* _Passage given_
○ ○ ○ ○ ○

The possibilities are endless!

Growing faces

points = {
{-0.9207, -0.3896, 0.0091},
{-0.8272,  0.5077, -0.2399},
{0.2544, -0.3511, 0.901},
{0.351, 0.6527, 0.6712},
{0.5436, -0.6326, -0.5513},
{0.6016, 0.2317, -0.7643}
};
fs = {{1, 3, 5}, {1, 2, 4, 3}, {1, 2, 6, 5}, {3, 4, 6, 5}, {2, 4, 6}};
colours = RandomColor[Length@fs];
tospherical = CoordinateTransformData["Cartesian" -> "Spherical", "Mapping"];
tocartesian = CoordinateTransformData["Spherical" -> "Cartesian", "Mapping"];
maxcellarea = 1 / 100000;

(* push the given points to really be on the sphere *)
points = tocartesian /@ (ReplacePart[tospherical[#], 1 -> 1] &) /@ points;

fbs = Partition[Append[#, First@#], 2, 1] & /@ fs;
faceboundaries = Map[points[[#]] &, fbs, {3}];
facevertices = points[[#]] & /@ fs;
flatfaces = Polygon /@ facevertices;

(* tangent plane to a point on a sphere *)

○ ○ ○ ○ ○

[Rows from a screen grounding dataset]
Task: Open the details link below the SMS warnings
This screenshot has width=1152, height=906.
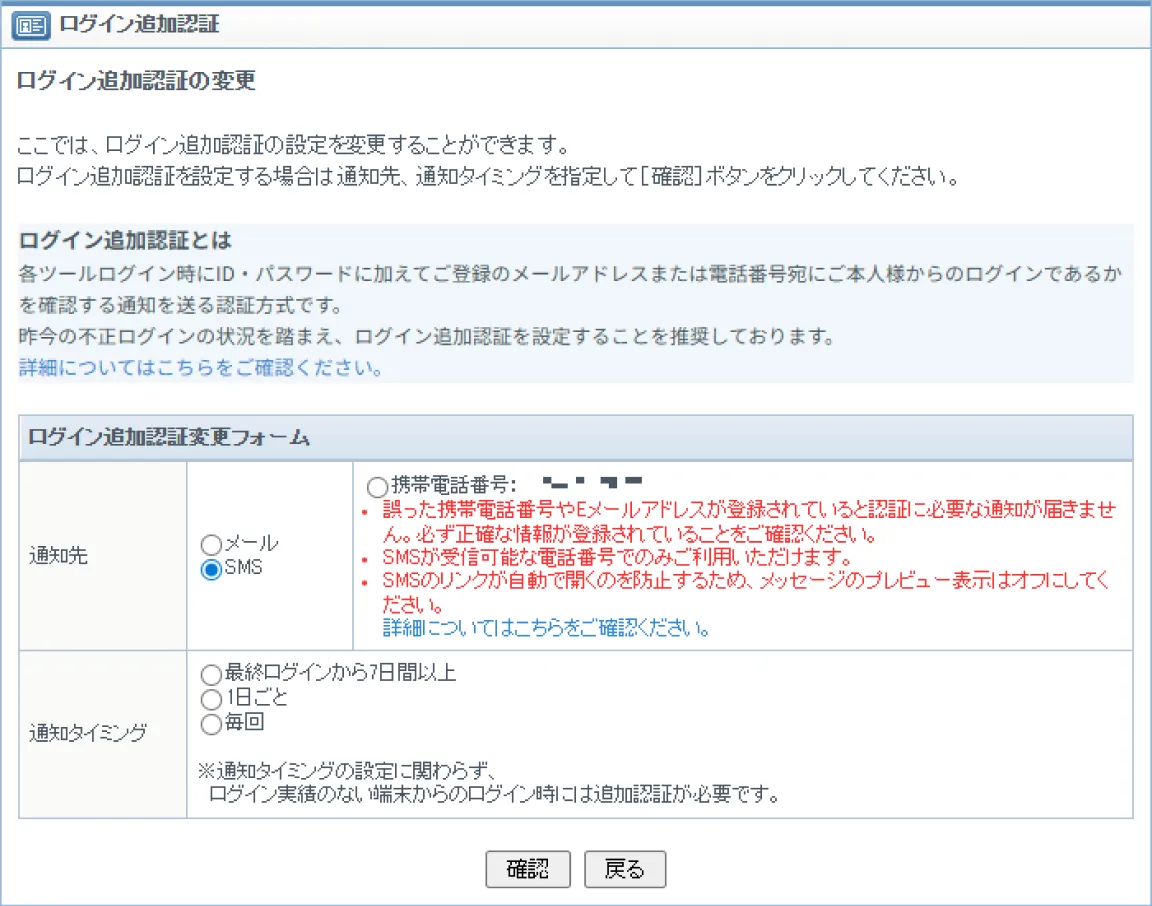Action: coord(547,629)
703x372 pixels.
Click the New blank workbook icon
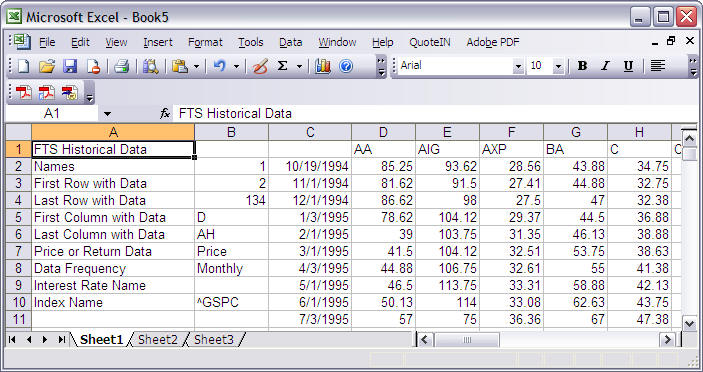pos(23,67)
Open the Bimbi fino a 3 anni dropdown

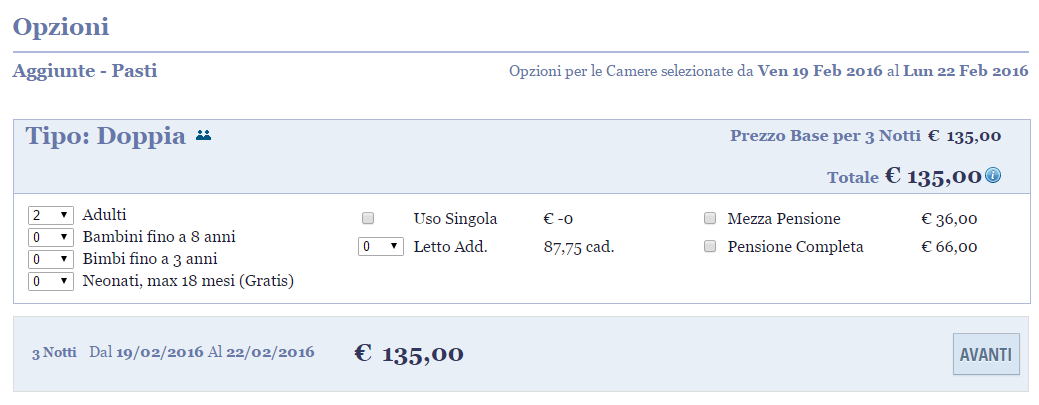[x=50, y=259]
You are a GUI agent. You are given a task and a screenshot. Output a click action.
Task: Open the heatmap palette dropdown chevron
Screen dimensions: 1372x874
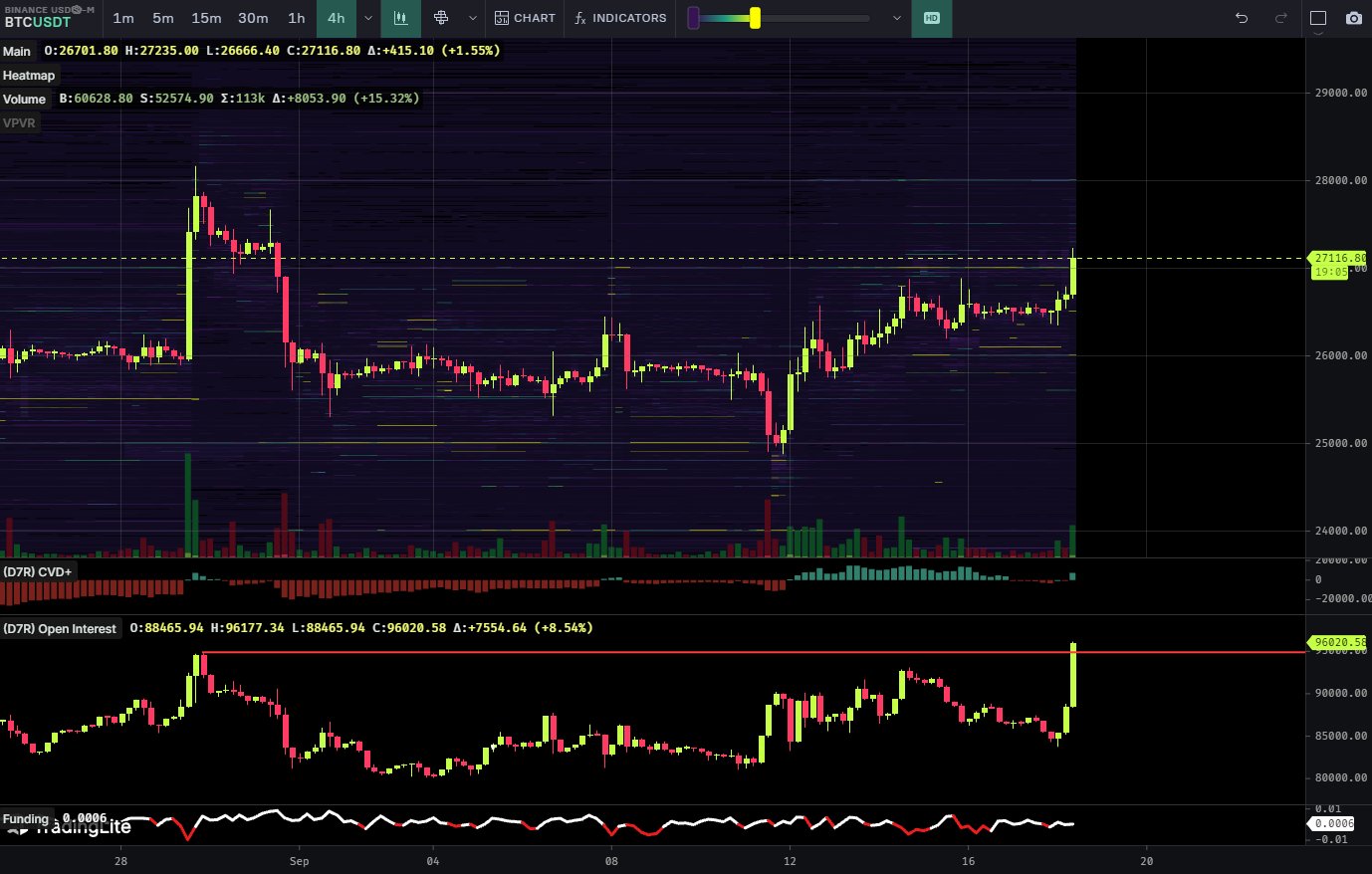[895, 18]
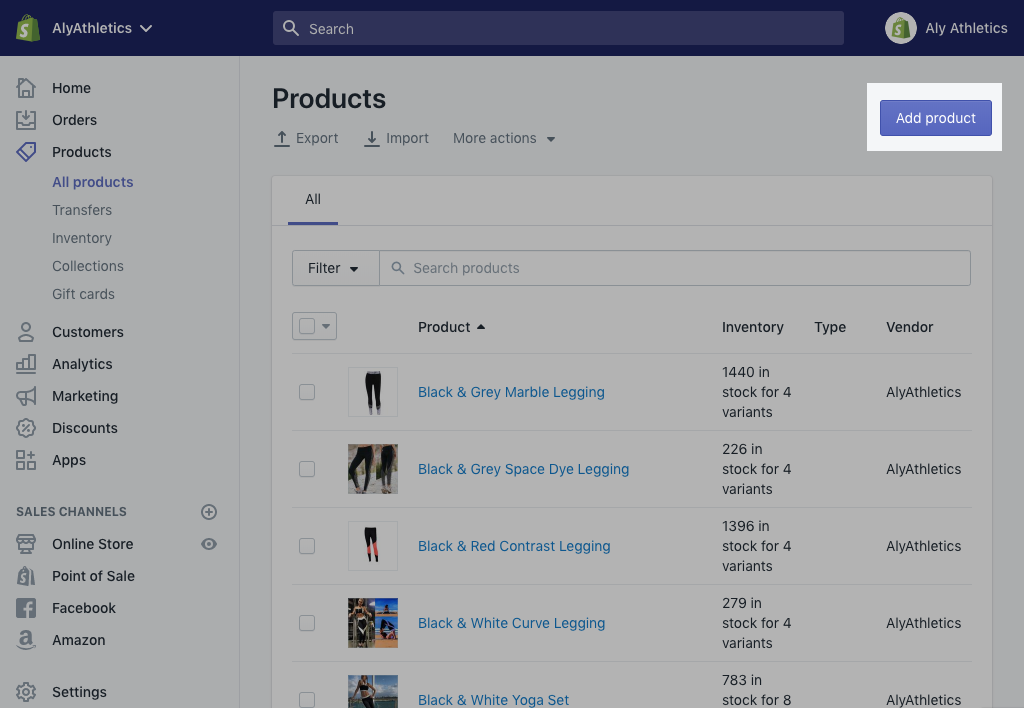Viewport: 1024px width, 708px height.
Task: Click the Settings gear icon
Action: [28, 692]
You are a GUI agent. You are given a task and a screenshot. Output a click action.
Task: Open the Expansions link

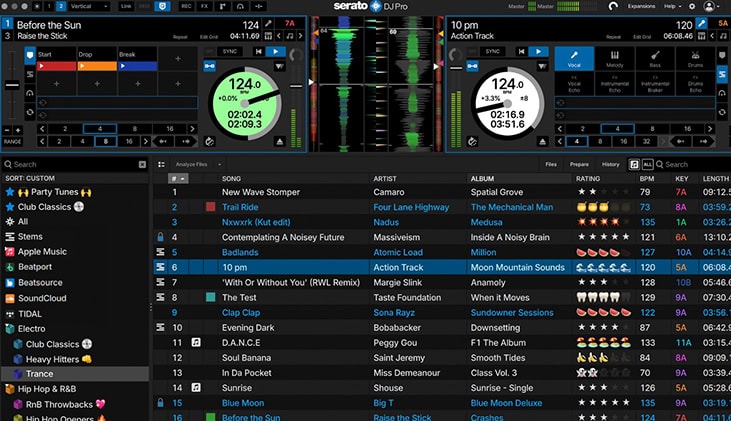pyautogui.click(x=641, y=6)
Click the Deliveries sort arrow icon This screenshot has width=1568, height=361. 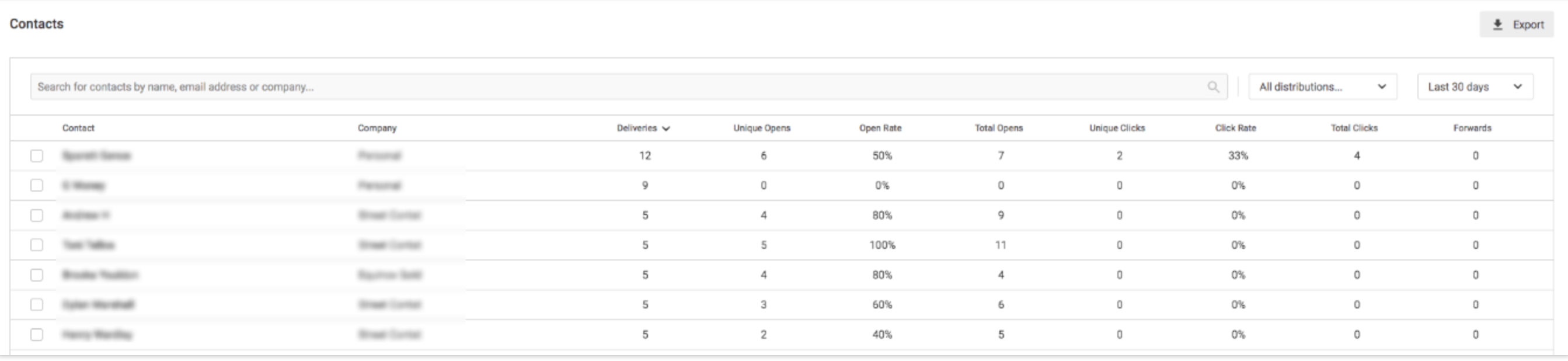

○ ○ ○ ○ ○

* _Set of tasks_
1. Write out the entries again from the line containing "Open the Bimbi fino a 3 anni dropdown" through the end of the entries, with "dropdown" replaced by "drop-down menu" and nothing else changed. Omit the pictures.
2. Carry on the code for growing faces on a sphere, picking up after its last line.

* _Response list_
1.
Open the Bimbi fino a 3 anni drop-down menu

[x=50, y=259]
You are a GUI agent. You are given a task and a screenshot. Output a click action.
Task: Open the heatmap palette drop-down menu chevron
Screen dimensions: 1372x874
[895, 18]
Viewport: 1024px width, 708px height.
Task: Click the Settings gear icon
Action: [28, 692]
You are a GUI agent. You are given a task and a screenshot. Output a click action.
Task: Open the Expansions link

pyautogui.click(x=641, y=6)
Click the Deliveries sort arrow icon This screenshot has width=1568, height=361. 

2.
infplane[cartpt_] := With[
{threepts = FindInstance[{x, y, z}.cartpt == 0, {x, y, z}, Reals, 3]},
InfinitePlane[TranslationTransform[cartpt][{x, y, z} /. threepts]]
];

smallfaces[border_] := (
Function[
{fv, fbound},
TranslationTransform[
Module[
{
vertex, twoedges, othervertices,
plane, ovpop, vector1, vector2, theta, vertexdisplacement
},
vertex = #;
twoedges = Select[fbound, Function[x, MemberQ[x, vertex]]];
othervertices = Complement[Union @@ twoedges, {vertex}];
plane = infplane[vertex];
(* ovpop: other vertices projected on the plane *)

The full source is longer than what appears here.